クリスマスイブやクリスマスの日は「カップル入店禁止」――こんな看板を掲げた飲食店が東京都内にあると、ツイッター上で話題になっている。

店の入口付近には、「クリスマス期間の為(24日・25日は) カップル入店禁止」と太字で印刷された大きな看板が掲げられている。

「独身者に優しい店やん」「ひがみ100%だと思いますっ」

これは、東京都武蔵野市内のJR吉祥寺駅南口側にある丼専門店「吉祥寺どんぶり」だ。看板には、「金無し・暇無し・恋人無しの三無しスタッフが いつもより愛情多めで作っております」とも印刷されていた。


吉祥寺どんぶり前の看板(写真は、エヌ@enukichiiさん提供)

看板の写真は、店を訪れた「エヌ」さんが2017年12月19日に投稿した。「エヌ」さんは、この看板が気に入ったようで、「吉祥寺どんぶりに惚れ直してしまった」とつぶやいている。

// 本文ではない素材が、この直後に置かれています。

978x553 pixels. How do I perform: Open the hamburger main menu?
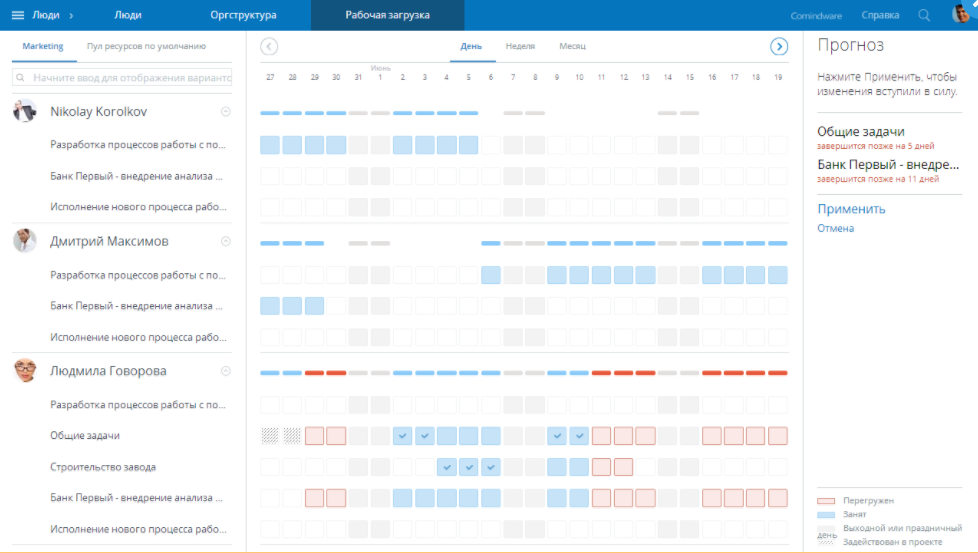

このツイートは、大きな反響を呼び、12月21日夕現在で8万件以上もの「いいね」が付いている。好意的な受け止めは多いものの、冷めた見方も見られる。

吉祥寺どんぶりの店長は21日、Jタウンネットの取材に対し、4、5年前からやっているとし、始めた理由についてこう語った。

「せっかくクリスマスの時期に働いてくれるスタッフさんが楽しめるイベントが何か出来ないか? クリスマスにお客さんが我らが吉どんに求めてるものに応えたい! カップルさんにも自虐ネタとして面白いのでは? クリスマスに来てくれるお客さまに感謝を込めたい! ということです」

これまでにクレームはほとんどなく、喜んでくれる客が多いそうだ。

都内ではほかに、八王子市内のパスタ店「スパゲッティPiaPia」がクリスマスイブの日の「カップル入店禁止」を4年前から毎年行っている。

「カップルの方を差別するという気持ちは一切ない」

「スパゲッティPiaPia」は、スタッフブログで12月18日、社長が「今年もカップル禁止やる事にしました」との見出しで告知した。

掲げられた写真では、黄色い貼り紙に「お知らせ」として、男性が女性をお姫様抱っこするイラストが描かれ、その上に大きく「×」印が付けられている。カップル入店禁止の理由としては、「当店スタッフが思わぬダメージを受ける」と説明した。そして、クリスマスイブ当日の来店客には、転生先の異世界で使えるとした「賢者の覚醒カード」などをプレゼントするとしている。


写真は、スパゲッティPiaPiaのスタッフブログから

4年前に始めてから、「カップル差別だ」「くだらない事をやるな」というクレームが来たり、スタッフを集めにくくて大変だったりしたという。しかし、海外の人からも「今年はやるのですか?」と問い合わせメールが来たり、社長自らJR八王子駅前で「今年もカップル禁止楽しみにしてますね」と若者に声をかけられたりした。

楽しみにしている客がたくさんいることが分かったとして、迷った末にやることに決めたそうだ。「貼り紙を見た通りがかりの方にクスリと笑ってもらえれば、というだけです。思想や偏見、ましてやカップルの方を差別するという気持ちは一切ございません」と理解を求めている。

「スパゲッティPiaPia」の店長は21日、「ちょうど店のホームページができたとき、面白いことをして話題性で検索順位を上げたいと考え、1つのネタとして企画しました。昨年はかなりのお客さまが来られましたので、今年も同じぐらい来られるのではないかと思っています」と取材に話した。